Segment Start: Data section

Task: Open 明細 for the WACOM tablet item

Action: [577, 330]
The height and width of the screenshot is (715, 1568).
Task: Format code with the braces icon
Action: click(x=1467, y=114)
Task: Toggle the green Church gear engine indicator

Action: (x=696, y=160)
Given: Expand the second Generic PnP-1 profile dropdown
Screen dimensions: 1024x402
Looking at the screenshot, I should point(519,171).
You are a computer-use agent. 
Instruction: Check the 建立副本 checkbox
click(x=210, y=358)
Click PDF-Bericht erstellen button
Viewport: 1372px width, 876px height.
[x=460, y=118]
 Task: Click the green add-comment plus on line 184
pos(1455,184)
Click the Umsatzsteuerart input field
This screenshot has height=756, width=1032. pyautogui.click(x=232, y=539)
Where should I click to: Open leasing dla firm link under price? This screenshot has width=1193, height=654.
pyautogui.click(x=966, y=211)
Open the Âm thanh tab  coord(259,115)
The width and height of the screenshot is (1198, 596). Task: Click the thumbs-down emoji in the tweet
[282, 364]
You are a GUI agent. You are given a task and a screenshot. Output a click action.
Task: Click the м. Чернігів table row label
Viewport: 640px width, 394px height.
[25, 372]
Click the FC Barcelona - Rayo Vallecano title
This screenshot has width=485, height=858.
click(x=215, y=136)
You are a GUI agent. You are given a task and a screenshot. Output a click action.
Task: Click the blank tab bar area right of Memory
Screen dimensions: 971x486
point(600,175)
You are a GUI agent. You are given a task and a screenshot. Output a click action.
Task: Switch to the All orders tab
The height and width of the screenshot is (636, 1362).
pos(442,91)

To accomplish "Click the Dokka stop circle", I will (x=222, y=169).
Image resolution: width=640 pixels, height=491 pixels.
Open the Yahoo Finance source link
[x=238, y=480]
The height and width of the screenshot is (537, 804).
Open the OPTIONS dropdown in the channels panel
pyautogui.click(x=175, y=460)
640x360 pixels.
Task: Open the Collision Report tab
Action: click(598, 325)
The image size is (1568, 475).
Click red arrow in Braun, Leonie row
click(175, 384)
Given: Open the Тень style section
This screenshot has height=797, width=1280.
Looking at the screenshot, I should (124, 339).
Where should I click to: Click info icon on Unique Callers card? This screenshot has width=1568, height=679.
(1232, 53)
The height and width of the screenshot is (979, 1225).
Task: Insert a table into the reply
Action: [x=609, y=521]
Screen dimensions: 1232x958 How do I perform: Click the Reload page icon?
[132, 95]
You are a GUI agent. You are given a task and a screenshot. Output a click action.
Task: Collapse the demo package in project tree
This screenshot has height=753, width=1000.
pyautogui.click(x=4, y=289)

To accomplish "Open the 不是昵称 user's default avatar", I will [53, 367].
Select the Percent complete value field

Segment End: Data section

_Problem requirements_. What you return should match the listing above exactly.

_Response to this exercise_.
Task: Open 明細 for the WACOM tablet item

Action: [577, 330]
The height and width of the screenshot is (715, 1568).
Task: Format code with the braces icon
Action: click(x=1467, y=114)
Task: Toggle the green Church gear engine indicator

Action: (x=696, y=160)
Given: Expand the second Generic PnP-1 profile dropdown
Screen dimensions: 1024x402
Looking at the screenshot, I should point(519,171).
You are a computer-use agent. 
Instruction: Check the 建立副本 checkbox
click(x=210, y=358)
Click PDF-Bericht erstellen button
Viewport: 1372px width, 876px height.
[x=460, y=118]
 Task: Click the green add-comment plus on line 184
pos(1455,184)
Click the Umsatzsteuerart input field
This screenshot has height=756, width=1032. pyautogui.click(x=232, y=539)
Where should I click to: Open leasing dla firm link under price? This screenshot has width=1193, height=654.
pyautogui.click(x=966, y=211)
Open the Âm thanh tab  coord(259,115)
The width and height of the screenshot is (1198, 596). Task: Click the thumbs-down emoji in the tweet
[282, 364]
You are a GUI agent. You are given a task and a screenshot. Output a click action.
Task: Click the м. Чернігів table row label
Viewport: 640px width, 394px height.
[25, 372]
Click the FC Barcelona - Rayo Vallecano title
This screenshot has width=485, height=858.
click(x=215, y=136)
You are a GUI agent. You are given a task and a screenshot. Output a click action.
Task: Click the blank tab bar area right of Memory
Screen dimensions: 971x486
point(600,175)
You are a GUI agent. You are given a task and a screenshot. Output a click action.
Task: Switch to the All orders tab
The height and width of the screenshot is (636, 1362).
pos(442,91)

To accomplish "Click the Dokka stop circle", I will (x=222, y=169).
Image resolution: width=640 pixels, height=491 pixels.
Open the Yahoo Finance source link
[x=238, y=480]
The height and width of the screenshot is (537, 804).
Open the OPTIONS dropdown in the channels panel
pyautogui.click(x=175, y=460)
640x360 pixels.
Task: Open the Collision Report tab
Action: click(598, 325)
The image size is (1568, 475).
Click red arrow in Braun, Leonie row
click(175, 384)
Given: Open the Тень style section
This screenshot has height=797, width=1280.
Looking at the screenshot, I should (124, 339).
Where should I click to: Click info icon on Unique Callers card? This screenshot has width=1568, height=679.
(1232, 53)
The height and width of the screenshot is (979, 1225).
Task: Insert a table into the reply
Action: [x=609, y=521]
Screen dimensions: 1232x958 How do I perform: Click the Reload page icon?
[132, 95]
You are a GUI agent. You are given a task and a screenshot. Output a click action.
Task: Collapse the demo package in project tree
This screenshot has height=753, width=1000.
pyautogui.click(x=4, y=289)

To accomplish "Open the 不是昵称 user's default avatar", I will [53, 367].
Select the Percent complete value field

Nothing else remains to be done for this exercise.